*** RECORD EXCERPTS ***

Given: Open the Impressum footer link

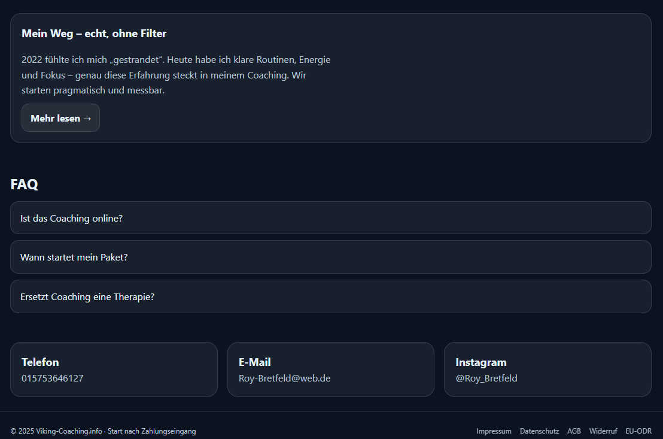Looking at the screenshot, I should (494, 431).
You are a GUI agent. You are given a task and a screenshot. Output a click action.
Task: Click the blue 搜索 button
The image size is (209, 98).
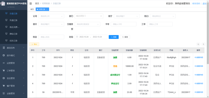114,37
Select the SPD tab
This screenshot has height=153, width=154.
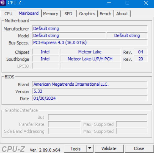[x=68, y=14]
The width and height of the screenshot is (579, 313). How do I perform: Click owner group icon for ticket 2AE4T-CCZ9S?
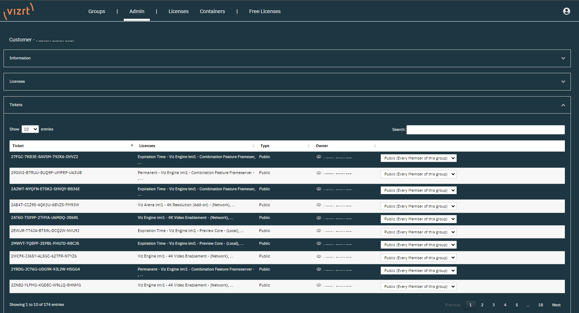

*** End of RECORD EXCERPTS ***

When you write out the material again, keep every word exact and omit the pictures.

*RESPONSE FOR THIS EXERCISE*:
Given: Open the Impressum footer link

Looking at the screenshot, I should (494, 431).
You are a GUI agent. You are given a task and a screenshot. Output a click action.
Task: Click the blue 搜索 button
The image size is (209, 98).
114,37
Select the SPD tab
This screenshot has height=153, width=154.
[x=68, y=14]
The width and height of the screenshot is (579, 313). How do I perform: Click owner group icon for ticket 2AE4T-CCZ9S?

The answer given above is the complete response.